Despite its asymmetrical shape, the entire structure had been built with the same almond-colored bricks, its numerous windows evenly spaced, their trims white and the slats of their shutters a deep, calm green. The whole house sat on a raised terrace. Peacocks—peacocks!—roamed the wide front lawn.
He had come back for her. He had wanted to share all this with her. Catherine was completely unconvinced that she was suited to a life in an English manor, but it was the gesture that counted.
A butler who heroically concealed his surprise at the sight of an unaccompanied female caller told her that the master of the house was out on the downs. The downs—she had once asked Master Gordon why English made so little sense; shouldn’t an area of undulating land be called the ups, if anything?
She declined the butler’s offer to wait inside, but instead walked the grounds. Behind the house, a wide stone terrace gave way to a formal rose garden. The garden path exited under an arched gate. Beyond the gate extended an avenue of laburnums in bloom. The branches had been trained to form a leafy pergola. Long racemes of canary yellow flowers hung from the branches, like palmfuls of confetti waiting to flutter down.

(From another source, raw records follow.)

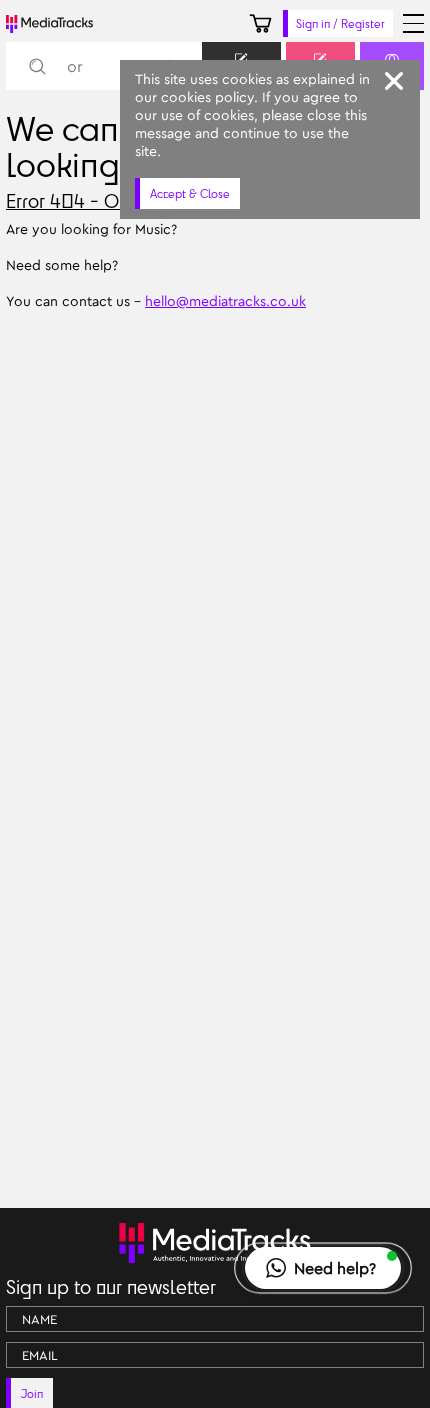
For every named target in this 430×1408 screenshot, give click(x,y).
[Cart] (260, 23)
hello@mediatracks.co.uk (225, 301)
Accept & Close (190, 193)
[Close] (394, 81)
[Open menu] (413, 23)
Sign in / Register (340, 23)
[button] (323, 1268)
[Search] (36, 66)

It was quiet here, the quiet of breezes and an occasional birdsong. The air smelled heart-stoppingly pure, of sun-warmed stone, clean soil, and spring subtly expanding into summer.
She sensed him before she saw him. He appeared at the far end of the path and stopped. They gazed at each other. For a moment she felt precariously balanced: The forces that would hold them apart and the affinities that would draw them together in a perfect yet dangerous equilibrium.
But as he began to advance, she forgot about the larger forces: He was in pain again, pain that she had caused.
She pointed at a wooden bench. “Sit down. I will see to your limb.”
A flare of hope lit in his eyes, before he shook his head. “It must be too late for anything to be done.”
“It’s never too late. Sit down.”
He did not put up more argument, but did as she ordered, grimacing only slightly.
She felt along his leg. Her fingers recoiled. He had not been gentle on himself. This seemingly fluid walk of his was a product of brutal will. His natural chi paths had become a jumble of knots and dead ends.
She lowered herself cross-legged to the ground, took a deep breath, and raised her hand, index finger and middle finger tight together, the other digits held down at the center of the palm. Gently, she tapped at his leg along a circuit of chi nodes.
His sinews stiffened in resistance to the inpouring of her energy.
“Relax,” she commanded. “Breathe deeply and don’t speak. I won’t injure you.”
She didn’t actually know that. Chi healing was intricate and potentially dangerous. A powerful infusion at the right places could aid his own chi in reconnecting its natural paths. But one wrong move . . .
This was not the best time or place for it. Impulse had overcome her. She had started too hastily, without adequate explanation to him. But now she also could no longer speak, for fear of breaking her concentration. Any interruption would be detrimental to them both and could even lead to permanent paralysis for him.
Three times she quick-tapped the circuit of chi nodes, using short bursts of chi to reopen sealed pathways. Then her rhythm slowed. Her chi streamed in a steady flow, smoothing the pathways, pushing, oftentimes forcing his own chi along, guiding it into the proper pattern of circulation.
Beads of perspiration rolled off the tip of her nose. Her chemise adhered damply to her skin. This must hurt him, like a swarm of angry bees inside his flesh. But he remained quiet and breathed as she had instructed.